Thursday, January 5, 2012

More thoughts on the incarnation

I recently stumbled across the quotation I had such difficulty placing in my earlier post.  And no wonder, for it's not a Lewis quote at all, but an observation from J.I. Packer's excellent book Knowing God.  As you might expect, he says it much better than I could.
[T]he real difficulty, the supreme mystery with which the gospel confronts us, [...] lies not in the Good Friday message of atonement, nor in the Easter message of resurrection, but in the Christmas message of Incarnation. The really staggering Christian claim is that Jesus of Nazareth was God made man [...], and that he took humanity without loss of deity, so that Jesus of Nazareth was as truly and fully divine as he was human.

[...] It is here, in the thing that happened at the first Christmas, that the profoundest and most unfathomable depths of the Christian revelation lie. [...] The more you think about it, the more staggering it gets. Nothing in fiction is so fantastic as this truth of the Incarnation.

This is the real stumbling block in Christianity. It is here that Jews, Muslims, Unitarians, Jehovah's Witnesses, and many of those who feel the difficulties concerning the virgin birth, the miracles, the atonement and the resurrection have come to grief. [...] But once the Incarnation is grasped as a reality, these other difficulties dissolve.

If Jesus had been no more than a very remarkable, godly man, the difficulties in believing what the New Testament tells us about his life and work would be truly mountainous.  But if Jesus was the same person as the eternal Word, the Father's agent in creation, 'through whom also he made the worlds' (Heb 1:2 RV), it is no wonder if fresh acts of creative power marked his coming into this world, and his life in it, and his exit from it.  It is not strange that he, Author of life, should rise from the dead.  If he was truly God the Son, it is much more startling that he should die than that he should rise again. 

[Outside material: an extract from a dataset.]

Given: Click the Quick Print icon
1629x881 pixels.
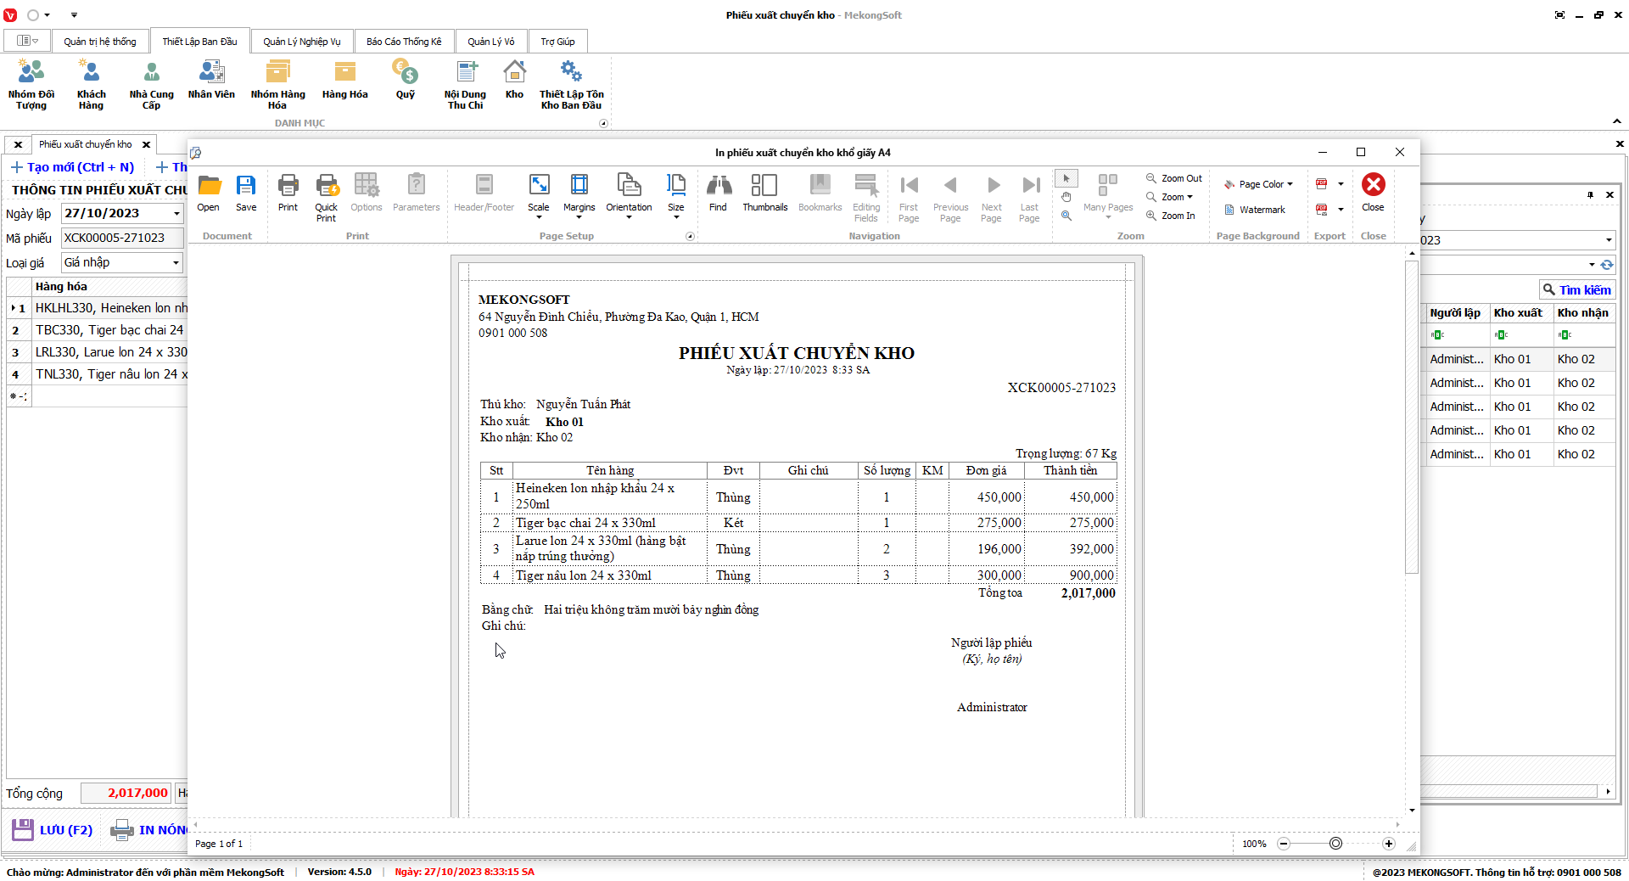Looking at the screenshot, I should (327, 197).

[...] And if the immortal Son of God did really submit to taste death, it is not strange that such a death should have saving significance for a doomed race.  Once we grant that Jesus was divine, it becomes unreasonable to find difficulty in any of this; it is all of a piece and hangs together completely.  The Incarnation is in itself an unfathomable mystery, but it makes sense of everything else that the New Testament contains.